_WHAT YOU ARE ASKED TO DO_
Copy the lines of the listing below, from the line containing "This screenshot has height=475, width=650." through the line containing "Click the AP", without changing anything.

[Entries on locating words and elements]
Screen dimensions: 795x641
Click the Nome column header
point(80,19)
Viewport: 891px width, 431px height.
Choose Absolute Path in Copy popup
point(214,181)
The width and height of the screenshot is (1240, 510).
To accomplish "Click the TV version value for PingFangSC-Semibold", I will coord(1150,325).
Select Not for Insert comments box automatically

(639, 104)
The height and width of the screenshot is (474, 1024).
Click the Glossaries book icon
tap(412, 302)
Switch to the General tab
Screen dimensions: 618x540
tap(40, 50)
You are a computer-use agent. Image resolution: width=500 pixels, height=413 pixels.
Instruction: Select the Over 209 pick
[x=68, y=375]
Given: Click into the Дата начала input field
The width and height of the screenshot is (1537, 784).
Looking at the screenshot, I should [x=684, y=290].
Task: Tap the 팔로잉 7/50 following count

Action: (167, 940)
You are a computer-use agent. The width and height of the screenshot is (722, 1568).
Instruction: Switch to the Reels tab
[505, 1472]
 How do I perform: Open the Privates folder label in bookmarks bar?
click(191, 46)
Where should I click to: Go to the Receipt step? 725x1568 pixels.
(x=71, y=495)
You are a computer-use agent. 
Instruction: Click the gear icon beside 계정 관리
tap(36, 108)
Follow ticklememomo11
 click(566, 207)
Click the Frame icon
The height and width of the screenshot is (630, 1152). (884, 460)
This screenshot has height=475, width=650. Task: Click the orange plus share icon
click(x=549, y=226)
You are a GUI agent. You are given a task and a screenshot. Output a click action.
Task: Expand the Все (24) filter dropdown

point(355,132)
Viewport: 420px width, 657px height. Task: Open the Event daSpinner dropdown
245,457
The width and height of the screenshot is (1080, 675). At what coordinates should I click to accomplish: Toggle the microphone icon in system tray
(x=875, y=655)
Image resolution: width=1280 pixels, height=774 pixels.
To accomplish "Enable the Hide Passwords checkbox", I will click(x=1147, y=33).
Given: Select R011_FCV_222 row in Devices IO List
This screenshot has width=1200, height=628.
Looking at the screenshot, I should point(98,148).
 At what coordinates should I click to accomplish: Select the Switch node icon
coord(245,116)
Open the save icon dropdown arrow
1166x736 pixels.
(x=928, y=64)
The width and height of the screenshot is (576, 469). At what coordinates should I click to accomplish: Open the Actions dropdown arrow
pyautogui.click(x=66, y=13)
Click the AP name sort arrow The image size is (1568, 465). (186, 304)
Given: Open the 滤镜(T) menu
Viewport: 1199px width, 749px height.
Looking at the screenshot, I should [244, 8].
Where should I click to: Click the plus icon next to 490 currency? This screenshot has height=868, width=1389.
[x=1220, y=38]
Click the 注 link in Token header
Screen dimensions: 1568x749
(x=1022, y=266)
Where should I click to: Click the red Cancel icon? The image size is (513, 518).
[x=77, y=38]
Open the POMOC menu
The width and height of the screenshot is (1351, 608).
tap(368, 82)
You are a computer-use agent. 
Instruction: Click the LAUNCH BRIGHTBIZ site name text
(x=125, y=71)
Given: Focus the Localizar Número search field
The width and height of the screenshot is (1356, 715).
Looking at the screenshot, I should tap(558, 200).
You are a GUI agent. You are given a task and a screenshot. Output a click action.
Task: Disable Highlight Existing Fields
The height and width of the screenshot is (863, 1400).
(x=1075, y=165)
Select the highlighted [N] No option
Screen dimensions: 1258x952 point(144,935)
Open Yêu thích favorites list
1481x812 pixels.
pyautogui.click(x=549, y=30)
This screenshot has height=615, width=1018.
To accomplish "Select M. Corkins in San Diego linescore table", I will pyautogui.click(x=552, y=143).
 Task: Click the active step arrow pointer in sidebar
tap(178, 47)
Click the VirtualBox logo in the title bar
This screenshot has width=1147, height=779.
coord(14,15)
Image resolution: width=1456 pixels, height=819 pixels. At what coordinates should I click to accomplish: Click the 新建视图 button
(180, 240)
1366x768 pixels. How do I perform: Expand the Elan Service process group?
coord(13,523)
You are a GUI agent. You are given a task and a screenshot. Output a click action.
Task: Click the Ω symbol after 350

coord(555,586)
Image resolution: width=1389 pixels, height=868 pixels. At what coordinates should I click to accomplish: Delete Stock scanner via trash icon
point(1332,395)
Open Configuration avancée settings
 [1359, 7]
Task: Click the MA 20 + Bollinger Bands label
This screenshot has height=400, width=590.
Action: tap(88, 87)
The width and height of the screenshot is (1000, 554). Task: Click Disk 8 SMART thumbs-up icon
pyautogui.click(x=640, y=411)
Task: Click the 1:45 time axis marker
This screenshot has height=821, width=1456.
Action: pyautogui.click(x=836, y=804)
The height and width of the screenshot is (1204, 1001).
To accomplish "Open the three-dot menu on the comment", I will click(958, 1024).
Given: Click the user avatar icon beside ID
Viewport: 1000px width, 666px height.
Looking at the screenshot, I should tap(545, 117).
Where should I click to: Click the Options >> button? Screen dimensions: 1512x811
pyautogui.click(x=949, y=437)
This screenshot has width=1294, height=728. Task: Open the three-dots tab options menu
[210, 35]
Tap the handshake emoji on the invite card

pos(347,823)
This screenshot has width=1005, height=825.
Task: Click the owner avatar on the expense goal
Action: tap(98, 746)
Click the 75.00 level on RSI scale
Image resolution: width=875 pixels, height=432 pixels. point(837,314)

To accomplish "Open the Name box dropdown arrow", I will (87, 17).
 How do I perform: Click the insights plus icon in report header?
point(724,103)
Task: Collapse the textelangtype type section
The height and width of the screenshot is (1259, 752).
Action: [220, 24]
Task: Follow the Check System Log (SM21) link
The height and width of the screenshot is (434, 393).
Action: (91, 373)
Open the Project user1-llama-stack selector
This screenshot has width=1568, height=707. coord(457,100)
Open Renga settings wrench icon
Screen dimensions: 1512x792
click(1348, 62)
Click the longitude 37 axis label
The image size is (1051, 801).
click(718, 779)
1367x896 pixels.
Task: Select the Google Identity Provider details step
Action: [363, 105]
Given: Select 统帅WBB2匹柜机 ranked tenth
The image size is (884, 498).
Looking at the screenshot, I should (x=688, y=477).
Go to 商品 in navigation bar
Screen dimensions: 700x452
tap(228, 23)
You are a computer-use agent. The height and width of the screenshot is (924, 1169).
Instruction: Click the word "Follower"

_RESPONSE_
This screenshot has height=475, width=650. Task: Click the orange plus share icon
click(x=549, y=226)
You are a GUI agent. You are given a task and a screenshot. Output a click action.
Task: Expand the Все (24) filter dropdown

point(355,132)
Viewport: 420px width, 657px height. Task: Open the Event daSpinner dropdown
245,457
The width and height of the screenshot is (1080, 675). At what coordinates should I click to accomplish: Toggle the microphone icon in system tray
(x=875, y=655)
Image resolution: width=1280 pixels, height=774 pixels.
To accomplish "Enable the Hide Passwords checkbox", I will click(x=1147, y=33).
Given: Select R011_FCV_222 row in Devices IO List
This screenshot has width=1200, height=628.
Looking at the screenshot, I should point(98,148).
 At what coordinates should I click to accomplish: Select the Switch node icon
coord(245,116)
Open the save icon dropdown arrow
1166x736 pixels.
(x=928, y=64)
The width and height of the screenshot is (576, 469). At what coordinates should I click to accomplish: Open the Actions dropdown arrow
pyautogui.click(x=66, y=13)
Click the AP name sort arrow The image size is (1568, 465). (186, 304)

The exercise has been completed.